Skip to content
New issue

Have a question about this project? Sign up for a free GitHub account to open an issue and contact its maintainers and the community.

By clicking “Sign up for GitHub”, you agree to our terms of service and privacy statement. We’ll occasionally send you account related emails.

Already on GitHub? Sign in to your account

database instance names contain redundant data #16

Closed
wydengyre opened this issue Sep 13, 2024 · 1 comment · Fixed by #17
Closed

database instance names contain redundant data #16

wydengyre opened this issue Sep 13, 2024 · 1 comment · Fixed by #17
Assignees
Labels
bug something isn't working

Comments

@wydengyre
Copy link

wydengyre commented Sep 13, 2024

Database instance names all look like the following:

3aa05350d41d8cd98f00b204e9800998ecf8427e
f1c841c1d41d8cd98f00b204e9800998ecf8427e
e5dde3f7d41d8cd98f00b204e9800998ecf8427e

Note that only the first eight characters change. The remaining are all identical: d41d8cd98f00b204e9800998ecf8427e

This is because the bytes are generated with this function:

func randomID(prefix string) (string, error) {

The function doesn't do what it's meant to. hash.Sum(bytes) is not generating a hash of the 4 random bytes, but rather generating a constant hash of empty data and appending it to the four random bytes.

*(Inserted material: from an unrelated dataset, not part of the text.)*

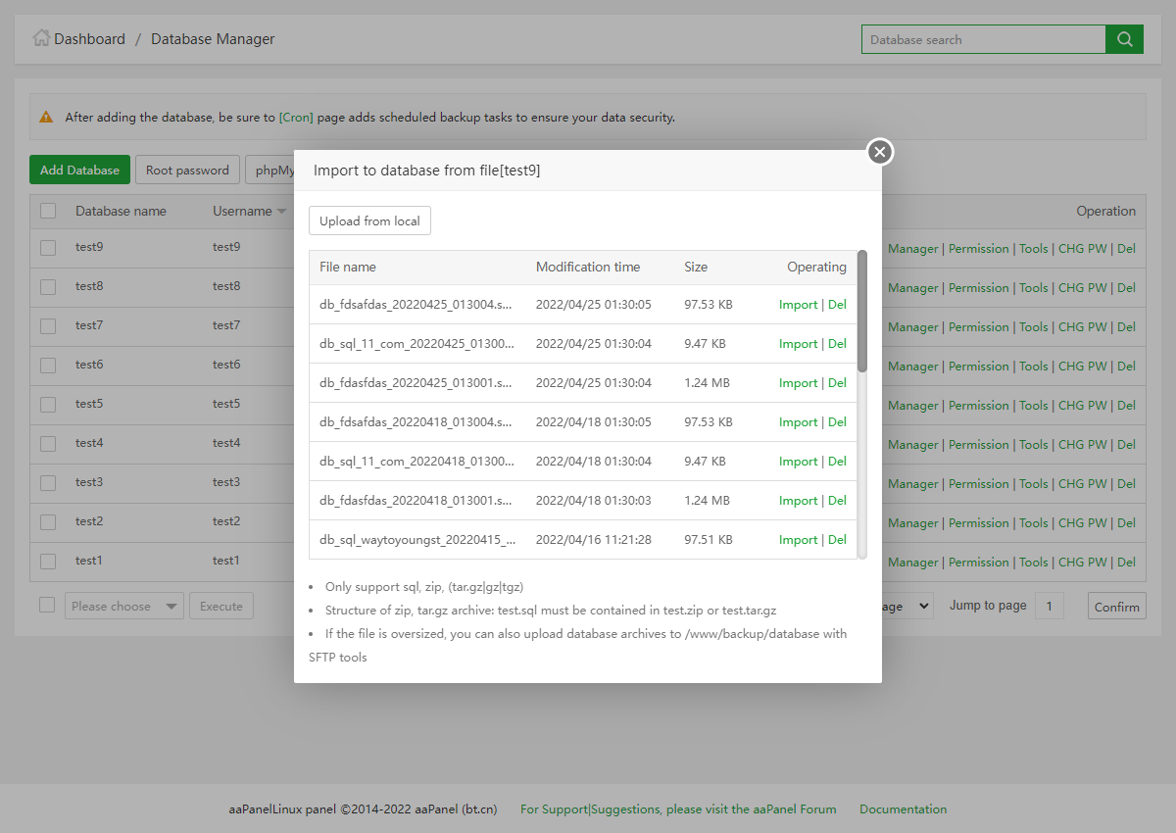Delete the db_sql_waytoyoungst_20220415 backup file
The height and width of the screenshot is (833, 1176).
click(837, 540)
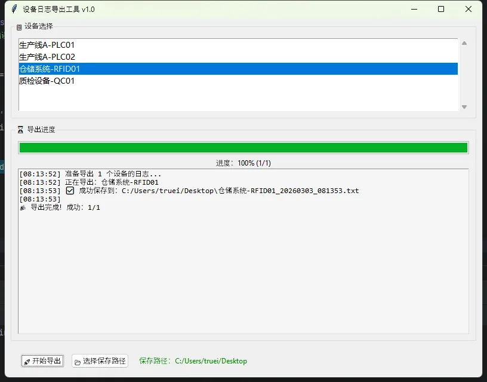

Besides this bug in the code, though, the general idea of taking a hash of the 4 random bytes is odd. It adds no entropy and only serves to make the id longer and unwieldy.

I'd suggest replacing this with a call to stdlib uuid.

@peterldowns
Copy link
Owner

The function doesn't do what it's meant to. hash.Sum(bytes) is not generating a hash of the 4 random bytes, but rather generating a constant hash of empty data and appending it to the four random bytes.

Good catch! You're right.

Besides this bug in the code, though, the general idea of taking a hash of the 4 random bytes is odd. It adds no entropy and only serves to make the id longer and unwieldy.

Wish I could remember what I was thinking — I agree with you.

I'd suggest replacing this with a call to stdlib uuid.

I'm going to fix it by just hexifying the bytes and removing the hashing part, makes for a nice short string with the same amount of entropy. PR coming shortly.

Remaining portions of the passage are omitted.